§ **SUPPLIED ENTRIES**
================================

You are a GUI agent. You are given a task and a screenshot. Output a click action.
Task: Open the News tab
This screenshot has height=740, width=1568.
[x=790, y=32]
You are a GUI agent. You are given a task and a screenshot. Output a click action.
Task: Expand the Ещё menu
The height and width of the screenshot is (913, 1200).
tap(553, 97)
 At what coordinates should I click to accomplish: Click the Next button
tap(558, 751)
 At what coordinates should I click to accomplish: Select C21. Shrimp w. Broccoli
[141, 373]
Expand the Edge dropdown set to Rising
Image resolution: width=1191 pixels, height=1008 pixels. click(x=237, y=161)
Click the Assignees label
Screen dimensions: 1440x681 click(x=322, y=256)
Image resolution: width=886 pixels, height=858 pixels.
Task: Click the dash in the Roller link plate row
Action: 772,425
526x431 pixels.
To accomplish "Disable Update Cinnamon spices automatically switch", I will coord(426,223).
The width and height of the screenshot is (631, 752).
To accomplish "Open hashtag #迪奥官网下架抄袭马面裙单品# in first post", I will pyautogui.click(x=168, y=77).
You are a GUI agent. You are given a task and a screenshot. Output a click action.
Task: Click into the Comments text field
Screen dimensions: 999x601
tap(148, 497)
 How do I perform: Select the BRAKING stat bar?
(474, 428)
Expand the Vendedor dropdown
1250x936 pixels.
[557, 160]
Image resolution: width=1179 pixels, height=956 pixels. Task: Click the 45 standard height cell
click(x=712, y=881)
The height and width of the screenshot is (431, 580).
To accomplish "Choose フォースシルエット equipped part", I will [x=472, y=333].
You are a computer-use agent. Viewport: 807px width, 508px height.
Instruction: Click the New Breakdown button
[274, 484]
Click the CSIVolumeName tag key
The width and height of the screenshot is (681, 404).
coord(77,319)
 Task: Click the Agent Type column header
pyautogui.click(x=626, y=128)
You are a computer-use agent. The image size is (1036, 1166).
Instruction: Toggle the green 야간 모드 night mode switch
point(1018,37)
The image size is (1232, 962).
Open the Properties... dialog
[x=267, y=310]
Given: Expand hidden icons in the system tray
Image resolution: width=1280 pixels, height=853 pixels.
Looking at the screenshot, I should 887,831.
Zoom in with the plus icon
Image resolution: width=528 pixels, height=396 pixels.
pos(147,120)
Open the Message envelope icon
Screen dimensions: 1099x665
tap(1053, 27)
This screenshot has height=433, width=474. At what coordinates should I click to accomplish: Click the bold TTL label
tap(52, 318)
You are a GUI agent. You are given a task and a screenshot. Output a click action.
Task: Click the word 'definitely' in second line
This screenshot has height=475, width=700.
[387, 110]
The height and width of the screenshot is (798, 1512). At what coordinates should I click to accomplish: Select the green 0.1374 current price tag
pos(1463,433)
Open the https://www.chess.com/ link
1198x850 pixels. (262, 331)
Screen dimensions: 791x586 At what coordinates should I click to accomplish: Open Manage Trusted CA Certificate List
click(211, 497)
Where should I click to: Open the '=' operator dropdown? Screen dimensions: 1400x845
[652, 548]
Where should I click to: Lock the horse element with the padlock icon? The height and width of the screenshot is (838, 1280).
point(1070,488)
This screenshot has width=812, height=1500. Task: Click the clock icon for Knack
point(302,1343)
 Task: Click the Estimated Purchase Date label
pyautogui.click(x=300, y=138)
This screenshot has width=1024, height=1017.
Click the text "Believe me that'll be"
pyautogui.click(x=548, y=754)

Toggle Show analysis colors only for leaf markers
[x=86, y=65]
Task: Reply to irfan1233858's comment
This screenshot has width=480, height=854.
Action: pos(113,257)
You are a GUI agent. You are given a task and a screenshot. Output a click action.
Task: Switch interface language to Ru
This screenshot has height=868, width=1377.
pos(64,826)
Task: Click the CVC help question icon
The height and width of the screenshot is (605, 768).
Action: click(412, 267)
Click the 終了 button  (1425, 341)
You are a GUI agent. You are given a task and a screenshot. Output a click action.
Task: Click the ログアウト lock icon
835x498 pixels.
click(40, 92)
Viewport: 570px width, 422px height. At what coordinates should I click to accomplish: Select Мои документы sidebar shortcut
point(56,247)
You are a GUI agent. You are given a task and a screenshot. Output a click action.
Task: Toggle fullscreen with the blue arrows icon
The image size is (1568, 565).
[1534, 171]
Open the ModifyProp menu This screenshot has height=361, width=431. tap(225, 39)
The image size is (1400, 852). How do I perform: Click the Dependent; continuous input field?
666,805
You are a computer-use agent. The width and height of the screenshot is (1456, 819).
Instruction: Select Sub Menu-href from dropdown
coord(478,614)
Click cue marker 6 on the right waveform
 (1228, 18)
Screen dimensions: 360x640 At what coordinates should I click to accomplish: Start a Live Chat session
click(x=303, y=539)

================================

Repeat, exactly and in full, the records shown above.

You are a GUI agent. You are given a task and a screenshot. Output a click action.
Task: Open the News tab
This screenshot has height=740, width=1568.
[x=790, y=32]
You are a GUI agent. You are given a task and a screenshot. Output a click action.
Task: Expand the Ещё menu
The height and width of the screenshot is (913, 1200).
tap(553, 97)
 At what coordinates should I click to accomplish: Click the Next button
tap(558, 751)
 At what coordinates should I click to accomplish: Select C21. Shrimp w. Broccoli
[141, 373]
Expand the Edge dropdown set to Rising
Image resolution: width=1191 pixels, height=1008 pixels. click(x=237, y=161)
Click the Assignees label
Screen dimensions: 1440x681 click(x=322, y=256)
Image resolution: width=886 pixels, height=858 pixels.
Task: Click the dash in the Roller link plate row
Action: 772,425
526x431 pixels.
To accomplish "Disable Update Cinnamon spices automatically switch", I will coord(426,223).
The width and height of the screenshot is (631, 752).
To accomplish "Open hashtag #迪奥官网下架抄袭马面裙单品# in first post", I will pyautogui.click(x=168, y=77).
You are a GUI agent. You are given a task and a screenshot. Output a click action.
Task: Click into the Comments text field
Screen dimensions: 999x601
tap(148, 497)
 How do I perform: Select the BRAKING stat bar?
(474, 428)
Expand the Vendedor dropdown
1250x936 pixels.
[557, 160]
Image resolution: width=1179 pixels, height=956 pixels. Task: Click the 45 standard height cell
click(x=712, y=881)
The height and width of the screenshot is (431, 580).
To accomplish "Choose フォースシルエット equipped part", I will [x=472, y=333].
You are a computer-use agent. Viewport: 807px width, 508px height.
Instruction: Click the New Breakdown button
[274, 484]
Click the CSIVolumeName tag key
The width and height of the screenshot is (681, 404).
coord(77,319)
 Task: Click the Agent Type column header
pyautogui.click(x=626, y=128)
You are a computer-use agent. The image size is (1036, 1166).
Instruction: Toggle the green 야간 모드 night mode switch
point(1018,37)
The image size is (1232, 962).
Open the Properties... dialog
[x=267, y=310]
Given: Expand hidden icons in the system tray
Image resolution: width=1280 pixels, height=853 pixels.
Looking at the screenshot, I should 887,831.
Zoom in with the plus icon
Image resolution: width=528 pixels, height=396 pixels.
pos(147,120)
Open the Message envelope icon
Screen dimensions: 1099x665
tap(1053, 27)
This screenshot has height=433, width=474. At what coordinates should I click to accomplish: Click the bold TTL label
tap(52, 318)
You are a GUI agent. You are given a task and a screenshot. Output a click action.
Task: Click the word 'definitely' in second line
This screenshot has height=475, width=700.
[387, 110]
The height and width of the screenshot is (798, 1512). At what coordinates should I click to accomplish: Select the green 0.1374 current price tag
pos(1463,433)
Open the https://www.chess.com/ link
1198x850 pixels. (262, 331)
Screen dimensions: 791x586 At what coordinates should I click to accomplish: Open Manage Trusted CA Certificate List
click(211, 497)
Where should I click to: Open the '=' operator dropdown? Screen dimensions: 1400x845
[652, 548]
Where should I click to: Lock the horse element with the padlock icon? The height and width of the screenshot is (838, 1280).
point(1070,488)
This screenshot has width=812, height=1500. Task: Click the clock icon for Knack
point(302,1343)
 Task: Click the Estimated Purchase Date label
pyautogui.click(x=300, y=138)
This screenshot has width=1024, height=1017.
Click the text "Believe me that'll be"
pyautogui.click(x=548, y=754)

Toggle Show analysis colors only for leaf markers
[x=86, y=65]
Task: Reply to irfan1233858's comment
This screenshot has width=480, height=854.
Action: pos(113,257)
You are a GUI agent. You are given a task and a screenshot. Output a click action.
Task: Switch interface language to Ru
This screenshot has height=868, width=1377.
pos(64,826)
Task: Click the CVC help question icon
The height and width of the screenshot is (605, 768).
Action: click(412, 267)
Click the 終了 button  (1425, 341)
You are a GUI agent. You are given a task and a screenshot. Output a click action.
Task: Click the ログアウト lock icon
835x498 pixels.
click(40, 92)
Viewport: 570px width, 422px height. At what coordinates should I click to accomplish: Select Мои документы sidebar shortcut
point(56,247)
You are a GUI agent. You are given a task and a screenshot. Output a click action.
Task: Toggle fullscreen with the blue arrows icon
The image size is (1568, 565).
[1534, 171]
Open the ModifyProp menu This screenshot has height=361, width=431. tap(225, 39)
The image size is (1400, 852). How do I perform: Click the Dependent; continuous input field?
666,805
You are a computer-use agent. The width and height of the screenshot is (1456, 819).
Instruction: Select Sub Menu-href from dropdown
coord(478,614)
Click cue marker 6 on the right waveform
 (1228, 18)
Screen dimensions: 360x640 At what coordinates should I click to accomplish: Start a Live Chat session
click(x=303, y=539)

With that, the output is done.